Références des lectures du jour :
- Livre d’Isaïe 43,16-21
- Psaume 126(125),1-2ab.2cd-3.4-5.6
- Première lettre de saint Paul Apôtre aux Philippiens 3,8-14
- Évangile de Jésus-Christ selon saint Jean 8,1-11 :
En ce temps-là, Jésus s’en alla au mont des Oliviers. Dès l’aurore, il retourna au Temple. Comme tout le peuple venait à lui, il s’assit et se mit à enseigner.

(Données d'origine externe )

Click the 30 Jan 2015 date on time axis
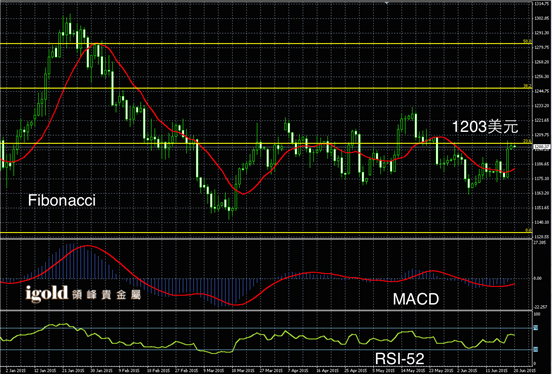Screen dimensions: 552x374 point(101,370)
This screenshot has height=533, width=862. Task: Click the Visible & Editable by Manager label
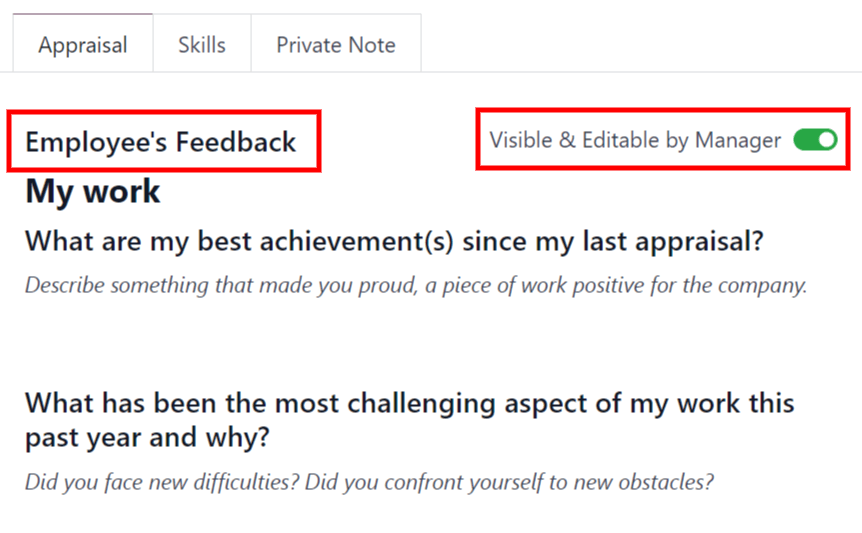tap(635, 140)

Les scribes et les pharisiens lui amènent une femme qu’on avait surprise en situation d’adultère. Ils la mettent au milieu, et disent à Jésus :
— « Maître, cette femme a été surprise en flagrant délit d’adultère.

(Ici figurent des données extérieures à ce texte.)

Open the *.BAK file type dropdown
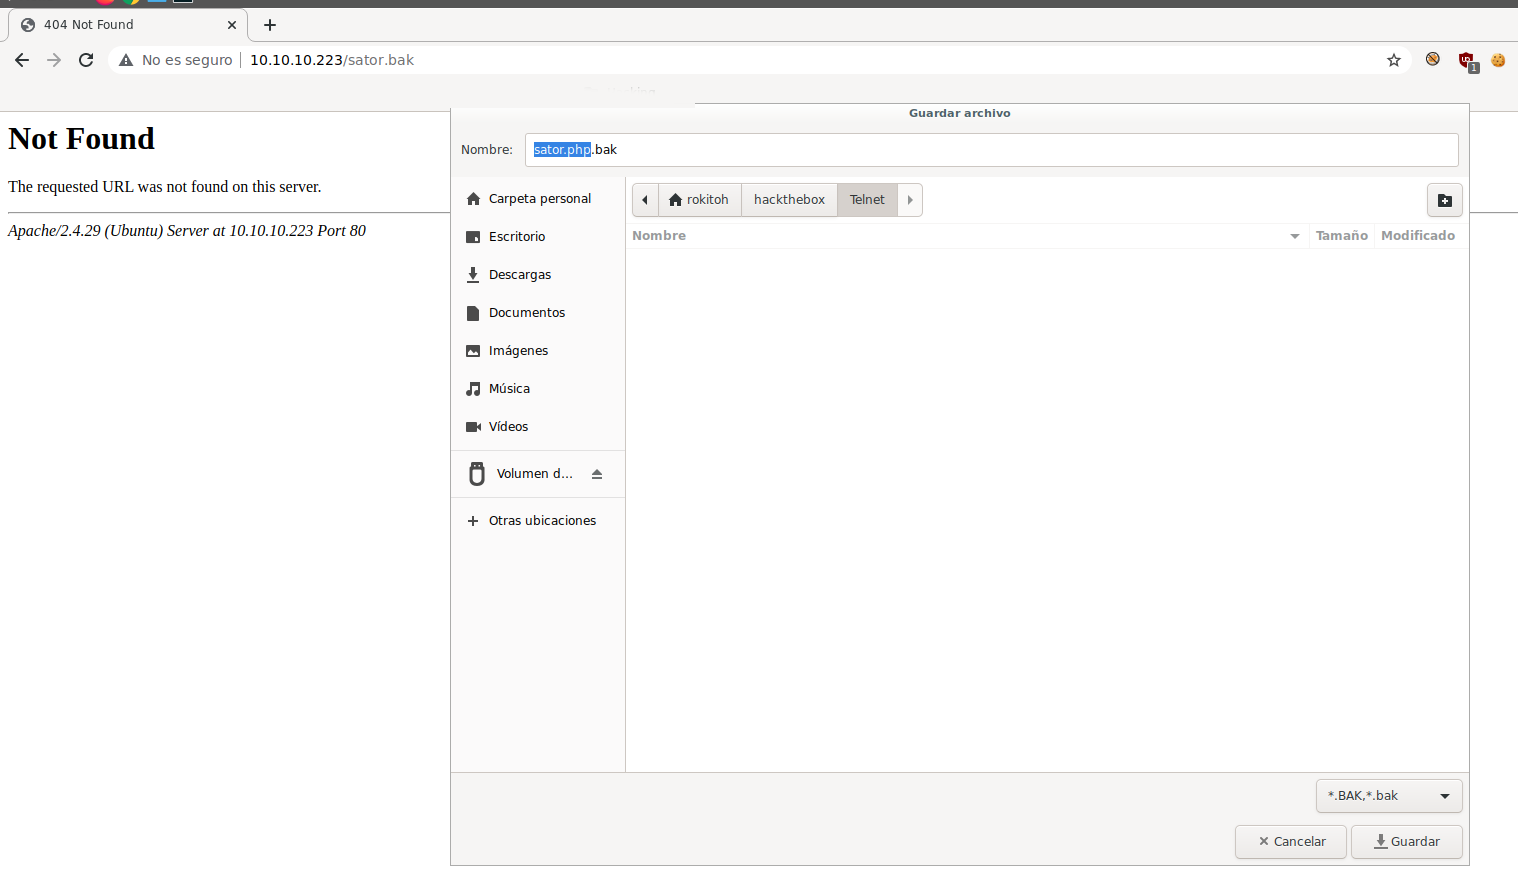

Or, dans la Loi, Moïse nous a ordonné de lapider ces femmes-là. Et toi, que dis-tu ? »
Ils parlaient ainsi pour le mettre à l’épreuve, afin de pouvoir l’accuser. Mais Jésus s’était baissé et, du doigt, il écrivait sur la terre.
Comme on persistait à l’interroger, il se redressa et leur dit :
— « Celui d’entre vous qui est sans péché, qu’il soit le premier à lui jeter une pierre. »

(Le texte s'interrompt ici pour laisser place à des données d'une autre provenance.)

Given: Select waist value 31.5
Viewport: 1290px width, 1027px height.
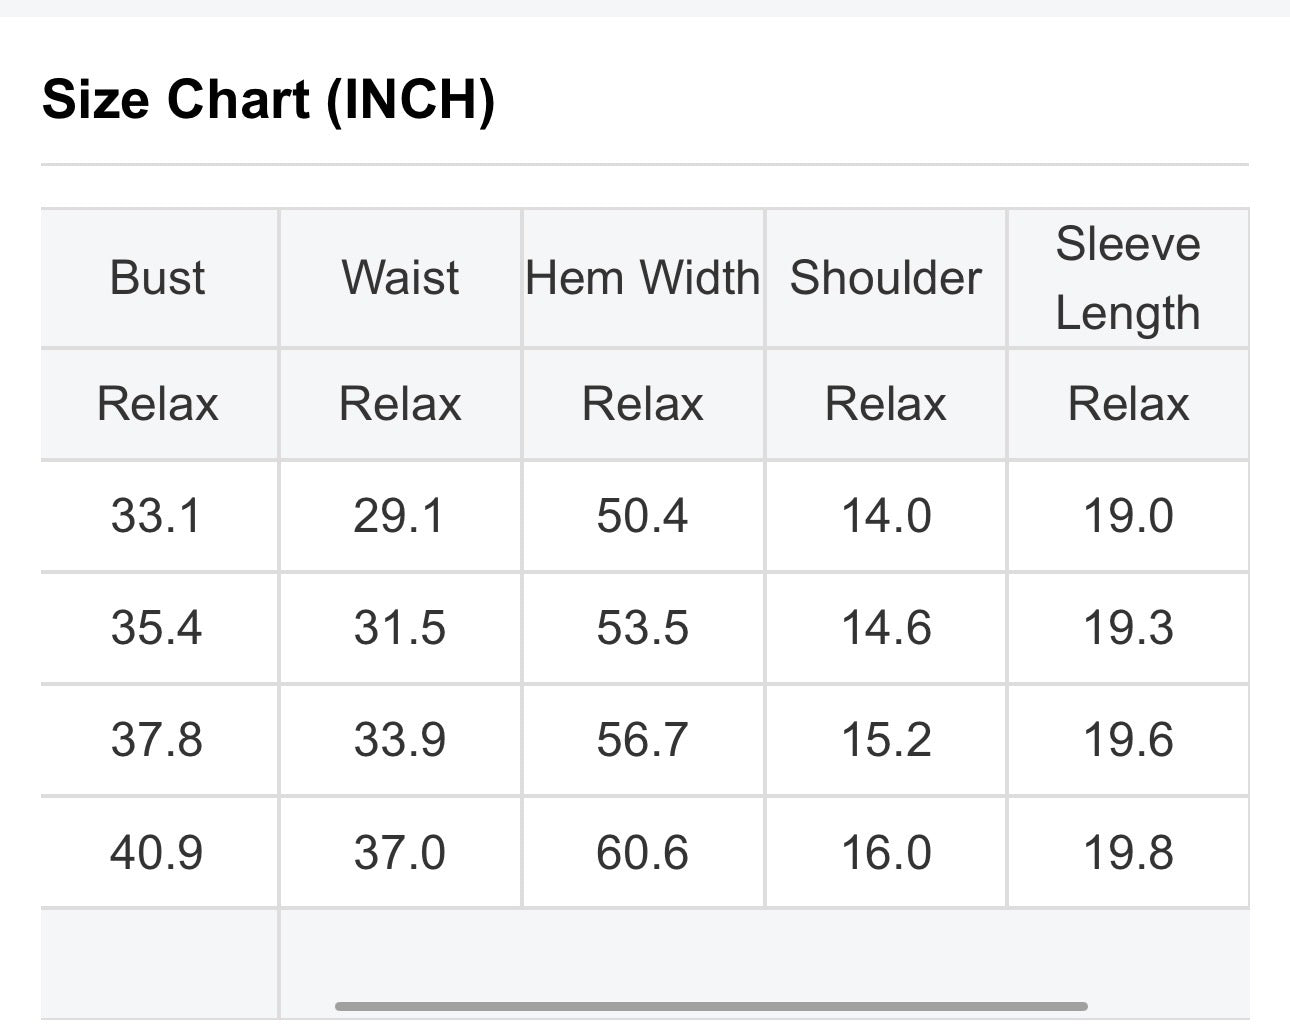Looking at the screenshot, I should [x=399, y=628].

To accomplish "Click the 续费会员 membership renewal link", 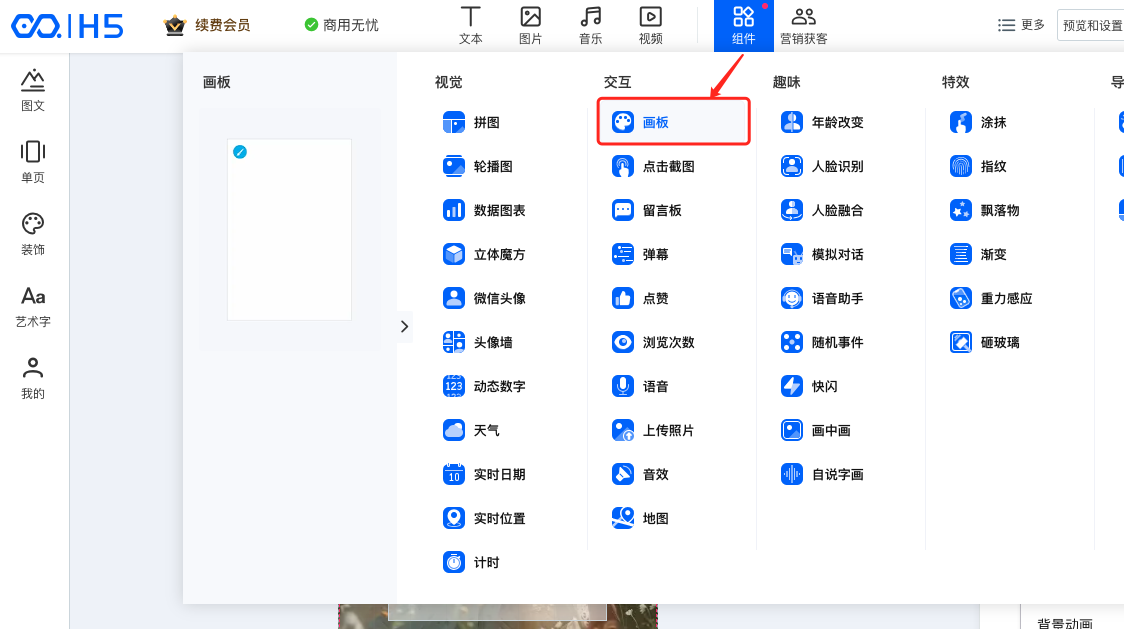I will 208,25.
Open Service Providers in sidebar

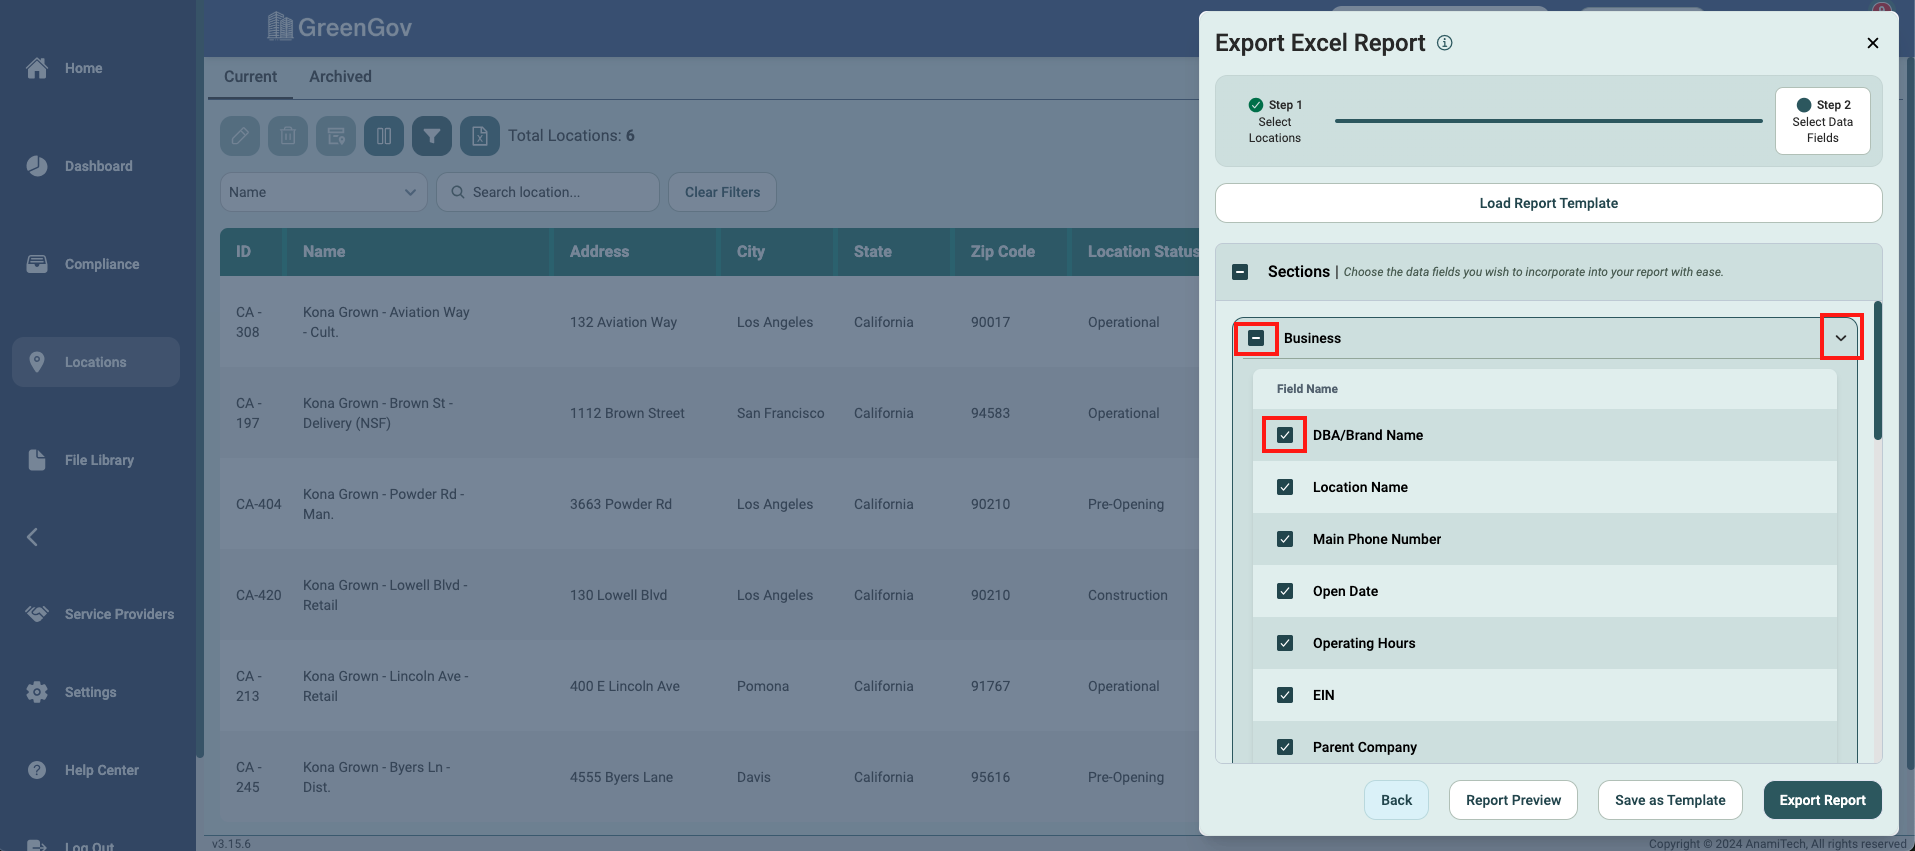(118, 614)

Il se baissa de nouveau et il écrivait sur la terre.
Eux, après avoir entendu cela, s’en allaient un par un, en commençant par les plus âgés.Jésus resta seul avec la femme toujours là au milieu.
Il se redressa et lui demanda :
— « Femme, où sont-ils donc ? Personne ne t’a condamnée ? »
Elle répondit :
— « Personne, Seigneur. »
Et Jésus lui dit :
— « Moi non plus, je ne te condamne pas. Va, et désormais ne pèche plus. »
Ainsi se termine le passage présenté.